[DATA SUPPLIED — start]
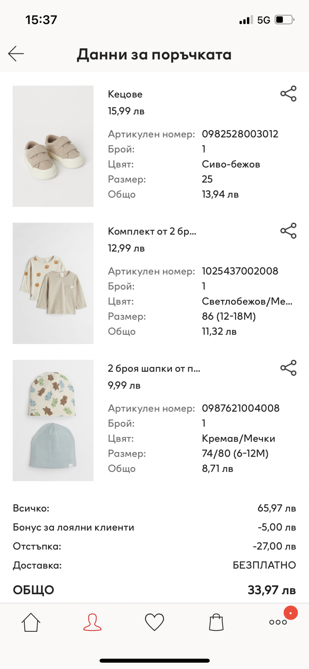Tap the back arrow

point(16,54)
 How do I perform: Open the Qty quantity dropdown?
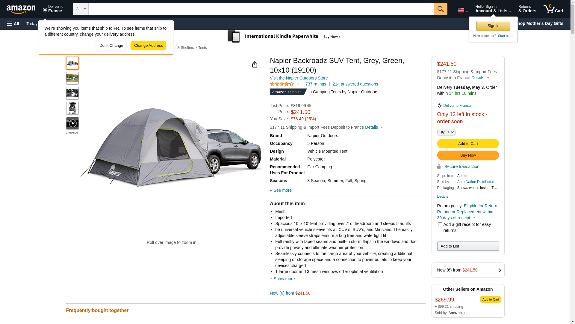point(446,132)
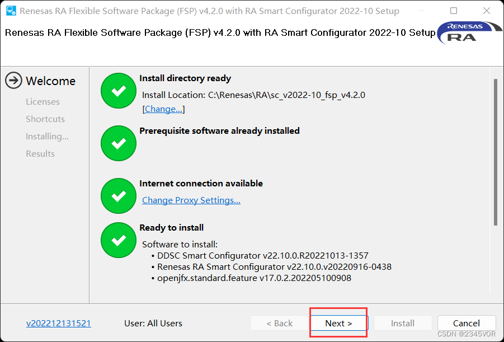
Task: Click the installer application icon in title bar
Action: [x=12, y=10]
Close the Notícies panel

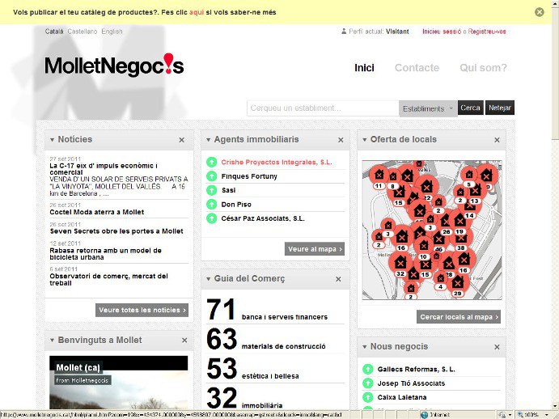tap(182, 140)
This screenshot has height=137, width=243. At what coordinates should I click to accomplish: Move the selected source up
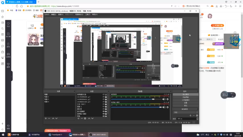click(x=89, y=118)
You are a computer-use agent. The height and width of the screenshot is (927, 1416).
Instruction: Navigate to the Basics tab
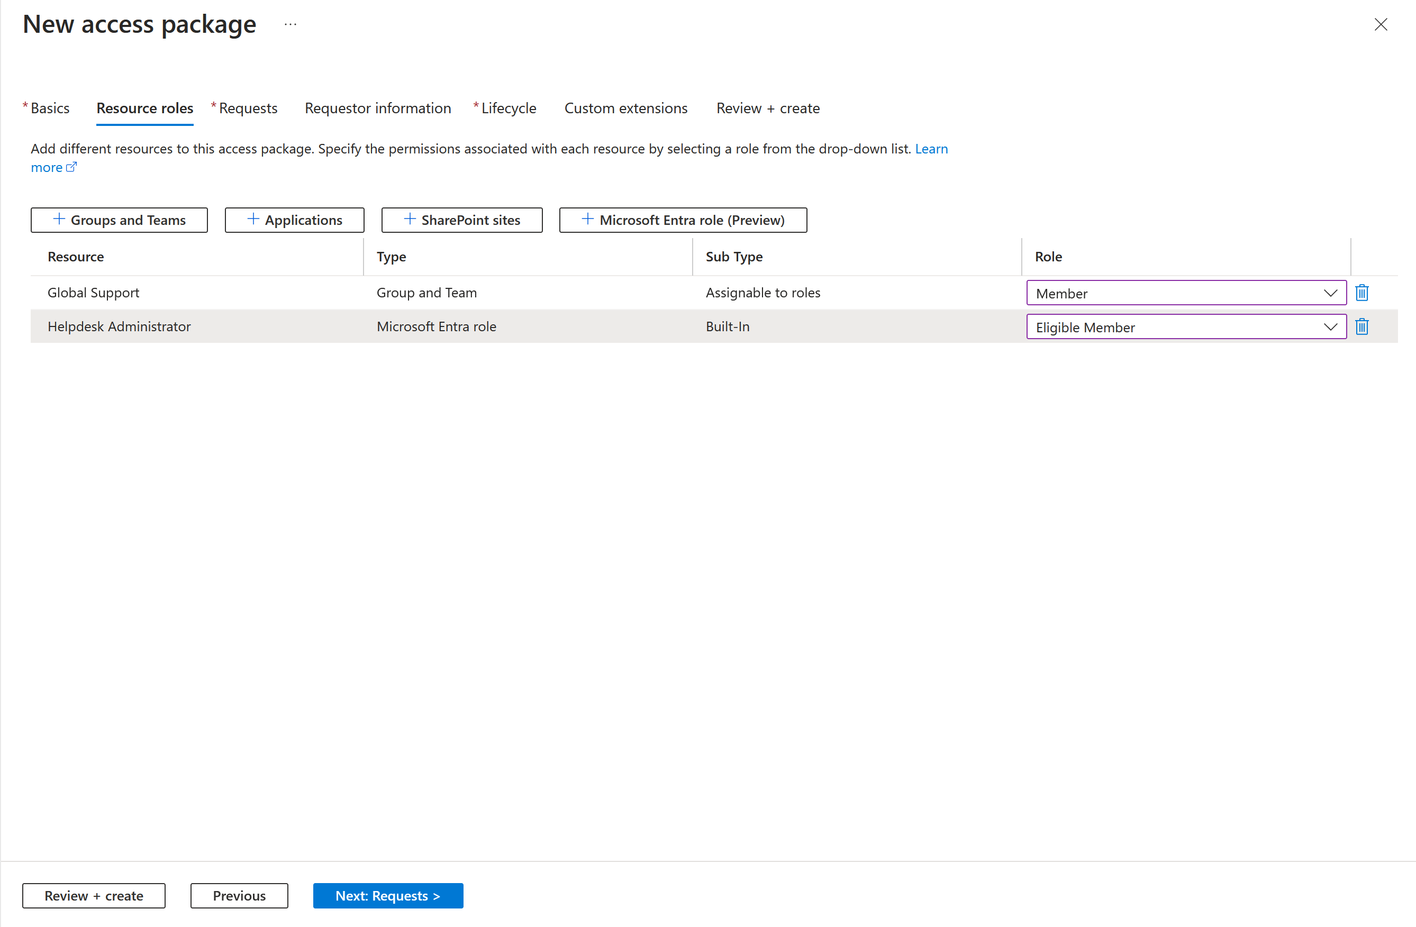[x=49, y=108]
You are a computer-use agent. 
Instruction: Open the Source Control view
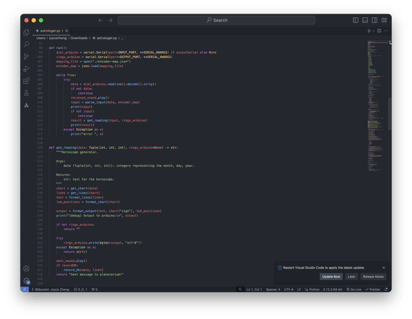(26, 57)
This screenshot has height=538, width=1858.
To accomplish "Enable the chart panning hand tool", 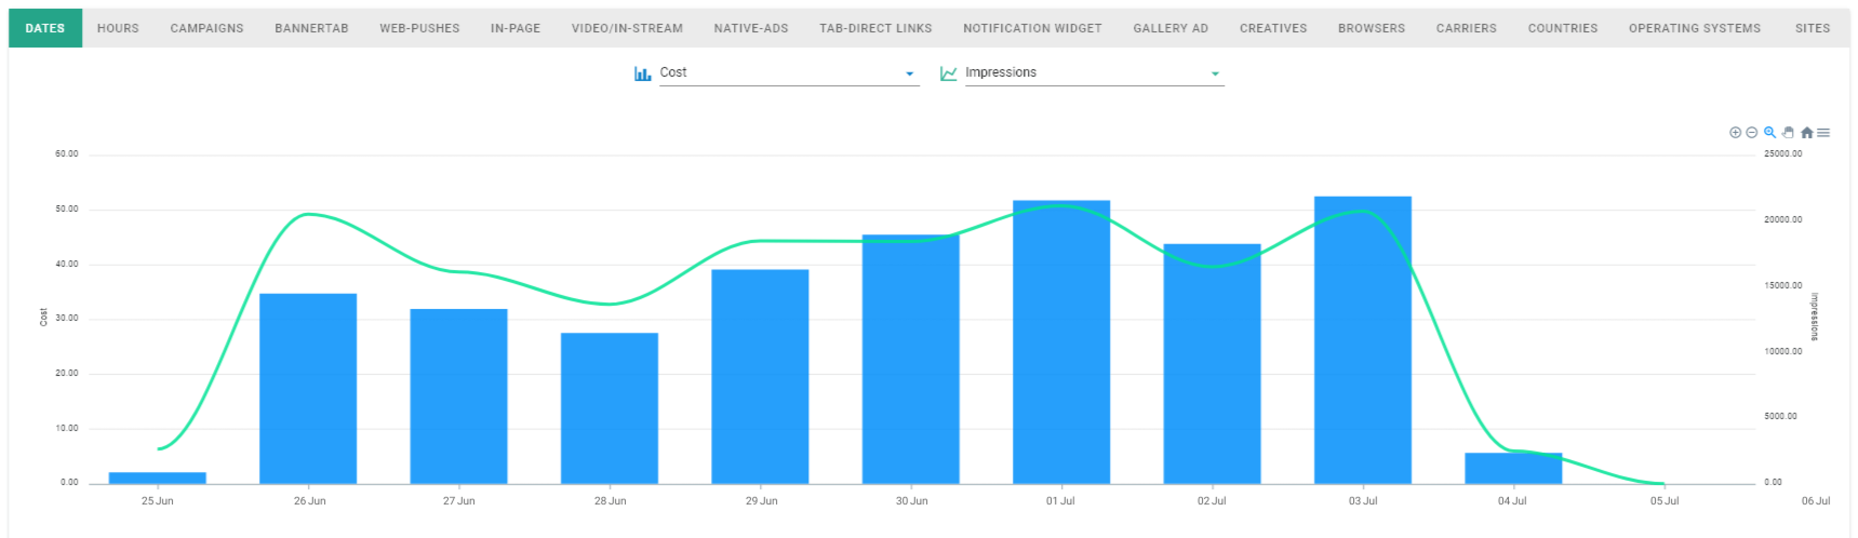I will pyautogui.click(x=1787, y=133).
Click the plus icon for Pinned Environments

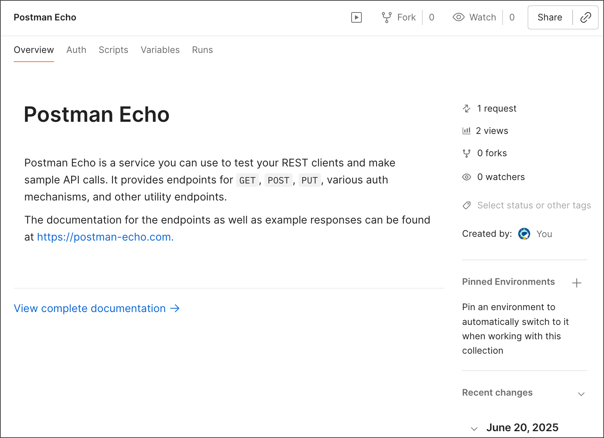[576, 283]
[DATA SUPPLIED — finish]
In the data above, the stretch from the line with "This screenshot has height=137, width=243." through the line with "This screenshot has height=538, width=1858." is to be returned exactly, minus any pictures.

**SOLUTION TO THE PROBLEM:**
This screenshot has height=137, width=243. At what coordinates should I click to accomplish: Move the selected source up
click(x=89, y=118)
You are a computer-use agent. The height and width of the screenshot is (927, 1416).
Instruction: Navigate to the Basics tab
[x=49, y=108]
You are a computer-use agent. 
Instruction: Open the Source Control view
(26, 57)
This screenshot has height=538, width=1858.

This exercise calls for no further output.